**The exercise**. Print the items below verbatim, starting with the line that contains "Toggle the active view layout icon" and going on through the line that contains "Action: pyautogui.click(x=858, y=404)".

#####

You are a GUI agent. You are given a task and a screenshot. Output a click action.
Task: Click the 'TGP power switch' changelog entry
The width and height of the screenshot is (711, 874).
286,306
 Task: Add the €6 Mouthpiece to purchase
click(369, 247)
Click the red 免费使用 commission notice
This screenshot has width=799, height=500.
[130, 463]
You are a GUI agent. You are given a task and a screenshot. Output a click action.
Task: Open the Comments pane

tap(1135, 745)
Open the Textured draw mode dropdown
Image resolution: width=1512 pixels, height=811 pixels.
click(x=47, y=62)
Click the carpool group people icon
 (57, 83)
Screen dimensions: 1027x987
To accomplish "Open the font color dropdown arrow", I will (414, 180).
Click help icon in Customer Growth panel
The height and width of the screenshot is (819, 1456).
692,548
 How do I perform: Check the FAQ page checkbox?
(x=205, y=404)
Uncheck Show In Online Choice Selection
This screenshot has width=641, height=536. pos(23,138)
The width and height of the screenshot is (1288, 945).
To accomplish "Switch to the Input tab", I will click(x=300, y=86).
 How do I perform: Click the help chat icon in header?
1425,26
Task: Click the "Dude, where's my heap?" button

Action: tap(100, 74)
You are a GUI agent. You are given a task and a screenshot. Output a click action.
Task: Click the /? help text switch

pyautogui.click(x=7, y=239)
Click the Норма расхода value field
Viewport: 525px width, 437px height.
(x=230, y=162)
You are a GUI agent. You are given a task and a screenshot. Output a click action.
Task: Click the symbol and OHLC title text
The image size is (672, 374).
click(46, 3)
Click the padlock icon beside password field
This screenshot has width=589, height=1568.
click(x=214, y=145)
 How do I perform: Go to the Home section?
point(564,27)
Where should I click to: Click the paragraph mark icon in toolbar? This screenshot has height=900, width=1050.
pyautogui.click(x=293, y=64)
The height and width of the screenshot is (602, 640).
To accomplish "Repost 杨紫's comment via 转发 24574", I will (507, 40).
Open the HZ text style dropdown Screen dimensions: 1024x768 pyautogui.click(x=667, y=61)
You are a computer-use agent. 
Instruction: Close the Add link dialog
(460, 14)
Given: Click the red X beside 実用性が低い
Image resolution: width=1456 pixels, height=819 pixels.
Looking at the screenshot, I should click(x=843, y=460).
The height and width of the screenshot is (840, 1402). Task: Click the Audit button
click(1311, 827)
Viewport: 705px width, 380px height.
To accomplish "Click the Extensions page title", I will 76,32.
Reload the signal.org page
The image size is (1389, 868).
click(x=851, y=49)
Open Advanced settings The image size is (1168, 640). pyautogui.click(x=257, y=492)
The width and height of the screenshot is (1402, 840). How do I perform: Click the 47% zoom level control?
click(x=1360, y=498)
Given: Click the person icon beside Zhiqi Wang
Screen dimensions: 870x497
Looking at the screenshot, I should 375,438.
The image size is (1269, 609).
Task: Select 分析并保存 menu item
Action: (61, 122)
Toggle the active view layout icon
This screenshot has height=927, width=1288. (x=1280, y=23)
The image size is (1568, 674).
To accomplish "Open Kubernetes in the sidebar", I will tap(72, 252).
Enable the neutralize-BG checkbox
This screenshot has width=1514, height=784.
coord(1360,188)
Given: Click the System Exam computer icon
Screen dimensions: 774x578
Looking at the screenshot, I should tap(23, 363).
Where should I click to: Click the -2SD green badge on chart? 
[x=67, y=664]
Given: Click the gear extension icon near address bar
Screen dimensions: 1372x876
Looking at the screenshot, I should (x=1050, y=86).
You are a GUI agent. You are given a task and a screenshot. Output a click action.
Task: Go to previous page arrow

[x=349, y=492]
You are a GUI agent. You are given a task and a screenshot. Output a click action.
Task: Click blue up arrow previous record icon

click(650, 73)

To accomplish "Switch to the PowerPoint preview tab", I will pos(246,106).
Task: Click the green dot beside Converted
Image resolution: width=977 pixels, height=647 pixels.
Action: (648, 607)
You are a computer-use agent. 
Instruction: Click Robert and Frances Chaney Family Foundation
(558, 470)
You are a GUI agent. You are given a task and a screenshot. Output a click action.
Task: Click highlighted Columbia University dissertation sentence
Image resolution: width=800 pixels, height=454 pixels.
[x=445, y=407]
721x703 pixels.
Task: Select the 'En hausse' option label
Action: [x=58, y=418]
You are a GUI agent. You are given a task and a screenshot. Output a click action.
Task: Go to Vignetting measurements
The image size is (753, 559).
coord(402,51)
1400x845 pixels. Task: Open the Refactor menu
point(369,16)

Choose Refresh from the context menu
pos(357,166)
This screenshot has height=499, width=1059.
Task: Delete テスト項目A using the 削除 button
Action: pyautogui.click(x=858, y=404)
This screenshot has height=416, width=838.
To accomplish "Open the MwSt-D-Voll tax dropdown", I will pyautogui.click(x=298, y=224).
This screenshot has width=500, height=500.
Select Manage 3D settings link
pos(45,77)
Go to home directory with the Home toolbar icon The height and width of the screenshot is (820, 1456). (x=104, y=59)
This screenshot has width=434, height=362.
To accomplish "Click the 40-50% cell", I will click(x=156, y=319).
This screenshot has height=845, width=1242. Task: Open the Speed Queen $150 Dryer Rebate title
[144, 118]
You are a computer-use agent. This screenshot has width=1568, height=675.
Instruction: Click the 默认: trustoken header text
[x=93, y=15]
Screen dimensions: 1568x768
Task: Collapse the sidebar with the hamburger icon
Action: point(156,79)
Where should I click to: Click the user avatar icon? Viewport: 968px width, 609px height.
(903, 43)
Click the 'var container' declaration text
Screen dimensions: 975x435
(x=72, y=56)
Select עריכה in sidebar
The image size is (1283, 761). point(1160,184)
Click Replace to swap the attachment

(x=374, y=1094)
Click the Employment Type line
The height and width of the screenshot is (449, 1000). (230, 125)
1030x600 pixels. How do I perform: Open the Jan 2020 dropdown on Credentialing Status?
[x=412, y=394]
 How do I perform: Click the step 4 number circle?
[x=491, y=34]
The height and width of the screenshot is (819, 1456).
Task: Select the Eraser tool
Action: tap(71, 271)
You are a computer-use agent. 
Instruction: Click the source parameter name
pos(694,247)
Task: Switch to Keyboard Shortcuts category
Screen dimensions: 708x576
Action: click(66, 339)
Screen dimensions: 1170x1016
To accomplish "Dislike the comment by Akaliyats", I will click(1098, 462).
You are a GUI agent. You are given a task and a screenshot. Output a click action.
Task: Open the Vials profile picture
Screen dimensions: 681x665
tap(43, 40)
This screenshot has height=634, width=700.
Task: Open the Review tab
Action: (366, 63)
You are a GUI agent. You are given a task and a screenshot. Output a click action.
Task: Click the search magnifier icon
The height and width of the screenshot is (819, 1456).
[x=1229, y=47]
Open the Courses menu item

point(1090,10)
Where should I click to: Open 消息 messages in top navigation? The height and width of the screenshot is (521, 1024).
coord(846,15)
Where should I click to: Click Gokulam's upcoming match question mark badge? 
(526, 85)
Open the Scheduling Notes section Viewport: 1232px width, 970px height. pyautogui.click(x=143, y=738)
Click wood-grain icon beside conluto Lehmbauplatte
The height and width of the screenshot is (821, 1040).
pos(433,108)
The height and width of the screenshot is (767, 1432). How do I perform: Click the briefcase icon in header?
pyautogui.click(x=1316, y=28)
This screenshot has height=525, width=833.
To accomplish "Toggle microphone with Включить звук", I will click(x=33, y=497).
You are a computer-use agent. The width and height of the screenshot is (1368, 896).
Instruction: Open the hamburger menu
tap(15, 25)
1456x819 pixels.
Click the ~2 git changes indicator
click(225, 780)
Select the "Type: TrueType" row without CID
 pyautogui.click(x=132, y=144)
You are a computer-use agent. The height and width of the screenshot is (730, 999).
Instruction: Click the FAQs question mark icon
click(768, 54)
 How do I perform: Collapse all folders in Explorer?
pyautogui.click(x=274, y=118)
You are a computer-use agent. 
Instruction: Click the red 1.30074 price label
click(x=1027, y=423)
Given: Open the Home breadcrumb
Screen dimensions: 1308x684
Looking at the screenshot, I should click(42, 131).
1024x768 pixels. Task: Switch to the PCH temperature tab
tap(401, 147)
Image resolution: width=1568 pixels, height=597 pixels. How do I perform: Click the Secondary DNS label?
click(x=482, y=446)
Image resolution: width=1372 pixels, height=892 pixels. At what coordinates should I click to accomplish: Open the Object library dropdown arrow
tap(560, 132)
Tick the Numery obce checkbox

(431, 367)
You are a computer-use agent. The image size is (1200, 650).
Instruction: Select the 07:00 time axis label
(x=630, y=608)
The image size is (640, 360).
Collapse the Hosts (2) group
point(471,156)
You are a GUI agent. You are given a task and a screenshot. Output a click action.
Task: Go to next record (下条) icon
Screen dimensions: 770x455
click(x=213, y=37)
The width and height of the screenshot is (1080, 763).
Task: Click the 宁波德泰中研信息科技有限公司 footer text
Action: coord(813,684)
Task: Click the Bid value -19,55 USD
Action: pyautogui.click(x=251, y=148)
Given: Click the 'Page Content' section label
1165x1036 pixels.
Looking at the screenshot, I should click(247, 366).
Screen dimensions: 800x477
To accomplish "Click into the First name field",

#####

**Output for this exercise**.
Toggle the active view layout icon
This screenshot has height=927, width=1288. (x=1280, y=23)
The image size is (1568, 674).
To accomplish "Open Kubernetes in the sidebar", I will tap(72, 252).
Enable the neutralize-BG checkbox
This screenshot has width=1514, height=784.
coord(1360,188)
Given: Click the System Exam computer icon
Screen dimensions: 774x578
Looking at the screenshot, I should tap(23, 363).
Where should I click to: Click the -2SD green badge on chart? 
[x=67, y=664]
Given: Click the gear extension icon near address bar
Screen dimensions: 1372x876
Looking at the screenshot, I should (x=1050, y=86).
You are a GUI agent. You are given a task and a screenshot. Output a click action.
Task: Go to previous page arrow

[x=349, y=492]
You are a GUI agent. You are given a task and a screenshot. Output a click action.
Task: Click blue up arrow previous record icon

click(650, 73)

To accomplish "Switch to the PowerPoint preview tab", I will pos(246,106).
Task: Click the green dot beside Converted
Image resolution: width=977 pixels, height=647 pixels.
Action: (648, 607)
You are a computer-use agent. 
Instruction: Click Robert and Frances Chaney Family Foundation
(558, 470)
You are a GUI agent. You are given a task and a screenshot. Output a click action.
Task: Click highlighted Columbia University dissertation sentence
Image resolution: width=800 pixels, height=454 pixels.
[x=445, y=407]
721x703 pixels.
Task: Select the 'En hausse' option label
Action: [x=58, y=418]
You are a GUI agent. You are given a task and a screenshot. Output a click action.
Task: Go to Vignetting measurements
The image size is (753, 559).
coord(402,51)
1400x845 pixels. Task: Open the Refactor menu
point(369,16)

Choose Refresh from the context menu
pos(357,166)
This screenshot has height=499, width=1059.
Task: Delete テスト項目A using the 削除 button
Action: pyautogui.click(x=858, y=404)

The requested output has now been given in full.